_Written task_: Retype the lines of the entries below, starting at the line that contains "Where should I click to: Switch to the Videos" and ending at the line that contains "will [679, 36].", without any change.
START
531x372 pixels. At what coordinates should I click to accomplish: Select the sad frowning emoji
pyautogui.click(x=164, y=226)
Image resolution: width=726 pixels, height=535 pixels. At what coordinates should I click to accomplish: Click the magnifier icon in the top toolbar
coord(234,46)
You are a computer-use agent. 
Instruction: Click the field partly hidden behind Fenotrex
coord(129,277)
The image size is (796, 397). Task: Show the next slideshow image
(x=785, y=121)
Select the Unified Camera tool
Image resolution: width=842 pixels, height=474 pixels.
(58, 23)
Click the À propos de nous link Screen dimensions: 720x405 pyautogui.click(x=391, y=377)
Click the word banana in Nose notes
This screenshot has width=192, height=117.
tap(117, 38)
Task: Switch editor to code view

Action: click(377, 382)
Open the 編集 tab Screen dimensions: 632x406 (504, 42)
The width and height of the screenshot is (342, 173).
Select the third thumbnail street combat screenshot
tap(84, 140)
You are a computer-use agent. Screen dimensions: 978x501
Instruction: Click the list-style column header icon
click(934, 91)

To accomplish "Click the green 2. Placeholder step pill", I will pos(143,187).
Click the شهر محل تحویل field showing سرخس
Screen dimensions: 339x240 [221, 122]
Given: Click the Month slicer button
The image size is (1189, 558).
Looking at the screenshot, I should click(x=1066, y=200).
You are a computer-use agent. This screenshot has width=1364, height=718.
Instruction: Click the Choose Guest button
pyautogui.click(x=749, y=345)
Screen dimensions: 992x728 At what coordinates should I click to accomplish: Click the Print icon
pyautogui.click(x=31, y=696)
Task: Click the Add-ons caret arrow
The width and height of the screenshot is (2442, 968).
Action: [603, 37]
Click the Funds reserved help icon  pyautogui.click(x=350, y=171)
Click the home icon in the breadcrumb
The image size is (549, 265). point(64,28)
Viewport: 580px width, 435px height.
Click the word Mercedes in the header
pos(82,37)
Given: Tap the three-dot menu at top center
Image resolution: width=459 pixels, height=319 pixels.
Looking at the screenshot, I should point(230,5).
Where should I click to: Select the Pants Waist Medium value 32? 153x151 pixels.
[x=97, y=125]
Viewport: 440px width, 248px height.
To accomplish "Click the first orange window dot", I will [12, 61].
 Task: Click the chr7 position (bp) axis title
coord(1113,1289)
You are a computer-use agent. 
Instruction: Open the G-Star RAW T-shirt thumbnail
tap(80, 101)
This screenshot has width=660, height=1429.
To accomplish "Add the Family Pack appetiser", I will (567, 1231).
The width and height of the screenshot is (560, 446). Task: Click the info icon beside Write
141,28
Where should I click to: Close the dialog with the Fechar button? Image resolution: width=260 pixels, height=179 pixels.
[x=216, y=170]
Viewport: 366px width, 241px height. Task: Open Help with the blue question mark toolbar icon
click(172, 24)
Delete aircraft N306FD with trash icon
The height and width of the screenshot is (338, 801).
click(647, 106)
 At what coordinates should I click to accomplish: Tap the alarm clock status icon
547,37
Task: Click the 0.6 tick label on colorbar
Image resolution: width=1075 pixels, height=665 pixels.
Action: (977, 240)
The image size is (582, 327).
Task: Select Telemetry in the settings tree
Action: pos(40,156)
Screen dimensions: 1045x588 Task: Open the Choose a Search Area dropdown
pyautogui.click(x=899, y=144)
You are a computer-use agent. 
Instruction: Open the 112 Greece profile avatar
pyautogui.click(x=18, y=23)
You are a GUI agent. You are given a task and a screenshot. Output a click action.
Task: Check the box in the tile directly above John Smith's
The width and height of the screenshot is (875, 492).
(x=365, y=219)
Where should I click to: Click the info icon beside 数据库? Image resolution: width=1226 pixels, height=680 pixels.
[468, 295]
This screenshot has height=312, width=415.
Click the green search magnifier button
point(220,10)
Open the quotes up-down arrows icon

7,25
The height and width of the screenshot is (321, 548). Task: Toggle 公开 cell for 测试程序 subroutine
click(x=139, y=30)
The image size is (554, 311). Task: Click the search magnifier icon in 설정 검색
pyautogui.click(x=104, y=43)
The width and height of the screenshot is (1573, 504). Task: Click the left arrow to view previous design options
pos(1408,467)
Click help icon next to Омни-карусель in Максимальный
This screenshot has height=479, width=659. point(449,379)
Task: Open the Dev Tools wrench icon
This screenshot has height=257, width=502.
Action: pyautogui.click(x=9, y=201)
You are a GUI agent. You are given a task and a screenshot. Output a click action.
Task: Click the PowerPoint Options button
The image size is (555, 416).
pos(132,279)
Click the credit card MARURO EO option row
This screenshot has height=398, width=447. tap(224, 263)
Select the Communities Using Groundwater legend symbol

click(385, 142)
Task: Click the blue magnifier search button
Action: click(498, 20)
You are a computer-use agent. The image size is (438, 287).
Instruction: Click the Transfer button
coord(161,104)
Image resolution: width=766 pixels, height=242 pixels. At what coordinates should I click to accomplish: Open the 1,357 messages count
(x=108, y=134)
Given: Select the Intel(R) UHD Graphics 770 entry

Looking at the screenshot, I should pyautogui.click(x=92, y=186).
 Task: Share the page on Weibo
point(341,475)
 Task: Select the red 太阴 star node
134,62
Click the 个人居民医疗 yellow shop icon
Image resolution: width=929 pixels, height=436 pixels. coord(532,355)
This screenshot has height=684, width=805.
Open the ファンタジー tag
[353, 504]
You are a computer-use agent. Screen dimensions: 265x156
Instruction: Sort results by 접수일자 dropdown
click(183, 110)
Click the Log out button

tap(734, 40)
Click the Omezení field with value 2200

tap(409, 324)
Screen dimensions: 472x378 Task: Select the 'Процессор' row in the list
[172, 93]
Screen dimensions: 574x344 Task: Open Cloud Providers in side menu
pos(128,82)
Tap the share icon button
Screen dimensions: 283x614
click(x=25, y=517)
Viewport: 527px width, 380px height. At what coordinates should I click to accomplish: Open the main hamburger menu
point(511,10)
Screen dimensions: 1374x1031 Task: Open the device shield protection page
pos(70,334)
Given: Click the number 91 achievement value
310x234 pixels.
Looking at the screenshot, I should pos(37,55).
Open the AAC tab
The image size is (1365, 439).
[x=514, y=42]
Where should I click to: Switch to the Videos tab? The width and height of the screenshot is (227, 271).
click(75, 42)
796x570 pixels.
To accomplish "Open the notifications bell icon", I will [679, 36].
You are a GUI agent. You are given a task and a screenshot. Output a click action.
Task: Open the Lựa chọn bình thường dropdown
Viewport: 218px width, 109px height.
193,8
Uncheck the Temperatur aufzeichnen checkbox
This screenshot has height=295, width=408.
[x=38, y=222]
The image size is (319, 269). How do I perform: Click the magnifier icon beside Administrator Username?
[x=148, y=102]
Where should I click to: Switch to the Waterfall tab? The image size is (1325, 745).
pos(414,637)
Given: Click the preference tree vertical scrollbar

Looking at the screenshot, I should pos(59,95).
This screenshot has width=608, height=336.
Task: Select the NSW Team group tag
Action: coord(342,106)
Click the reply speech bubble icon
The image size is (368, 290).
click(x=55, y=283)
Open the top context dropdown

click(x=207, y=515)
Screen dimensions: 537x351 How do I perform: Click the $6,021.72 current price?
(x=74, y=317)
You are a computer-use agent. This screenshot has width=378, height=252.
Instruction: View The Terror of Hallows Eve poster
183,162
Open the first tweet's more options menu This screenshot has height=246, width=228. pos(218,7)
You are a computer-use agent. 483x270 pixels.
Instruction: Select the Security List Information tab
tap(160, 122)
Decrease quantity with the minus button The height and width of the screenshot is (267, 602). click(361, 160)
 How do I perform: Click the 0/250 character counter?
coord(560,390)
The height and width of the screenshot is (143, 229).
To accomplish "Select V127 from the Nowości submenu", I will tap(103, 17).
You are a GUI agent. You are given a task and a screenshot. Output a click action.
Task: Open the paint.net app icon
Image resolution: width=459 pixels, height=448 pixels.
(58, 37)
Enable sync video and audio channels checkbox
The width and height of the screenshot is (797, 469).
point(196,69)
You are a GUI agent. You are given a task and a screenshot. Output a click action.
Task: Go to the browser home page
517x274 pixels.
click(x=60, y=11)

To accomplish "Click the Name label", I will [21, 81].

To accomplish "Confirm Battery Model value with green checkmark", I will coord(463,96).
END
_Exercise output_:
Where should I click to: Switch to the Videos tab? The width and height of the screenshot is (227, 271).
click(75, 42)
796x570 pixels.
To accomplish "Open the notifications bell icon", I will [679, 36].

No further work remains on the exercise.